* _What the exercise asks_
Extract from the listing each line in which the word "agent" appears.

===

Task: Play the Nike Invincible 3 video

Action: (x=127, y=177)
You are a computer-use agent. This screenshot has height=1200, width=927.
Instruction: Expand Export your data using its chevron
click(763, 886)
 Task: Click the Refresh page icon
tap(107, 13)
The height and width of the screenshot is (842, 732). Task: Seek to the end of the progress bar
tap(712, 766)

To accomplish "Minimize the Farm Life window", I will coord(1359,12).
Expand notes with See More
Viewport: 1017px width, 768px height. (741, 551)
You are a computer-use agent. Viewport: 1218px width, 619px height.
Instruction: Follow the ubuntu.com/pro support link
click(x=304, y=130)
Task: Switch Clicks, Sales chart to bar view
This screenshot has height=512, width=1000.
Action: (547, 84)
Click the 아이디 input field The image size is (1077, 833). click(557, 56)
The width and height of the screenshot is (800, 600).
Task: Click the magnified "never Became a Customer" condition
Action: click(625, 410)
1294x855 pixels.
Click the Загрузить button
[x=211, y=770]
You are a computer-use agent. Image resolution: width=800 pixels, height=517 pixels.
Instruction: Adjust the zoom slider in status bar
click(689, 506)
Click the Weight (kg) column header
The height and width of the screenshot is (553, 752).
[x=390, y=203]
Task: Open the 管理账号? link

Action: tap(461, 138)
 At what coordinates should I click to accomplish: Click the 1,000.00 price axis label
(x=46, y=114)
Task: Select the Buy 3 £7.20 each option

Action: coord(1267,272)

===

* _Answer to the problem_
You are a computer-use agent. This screenshot has height=1200, width=927.
You are a computer-use agent. Viewport: 1218px width, 619px height.
You are a computer-use agent. Image resolution: width=800 pixels, height=517 pixels.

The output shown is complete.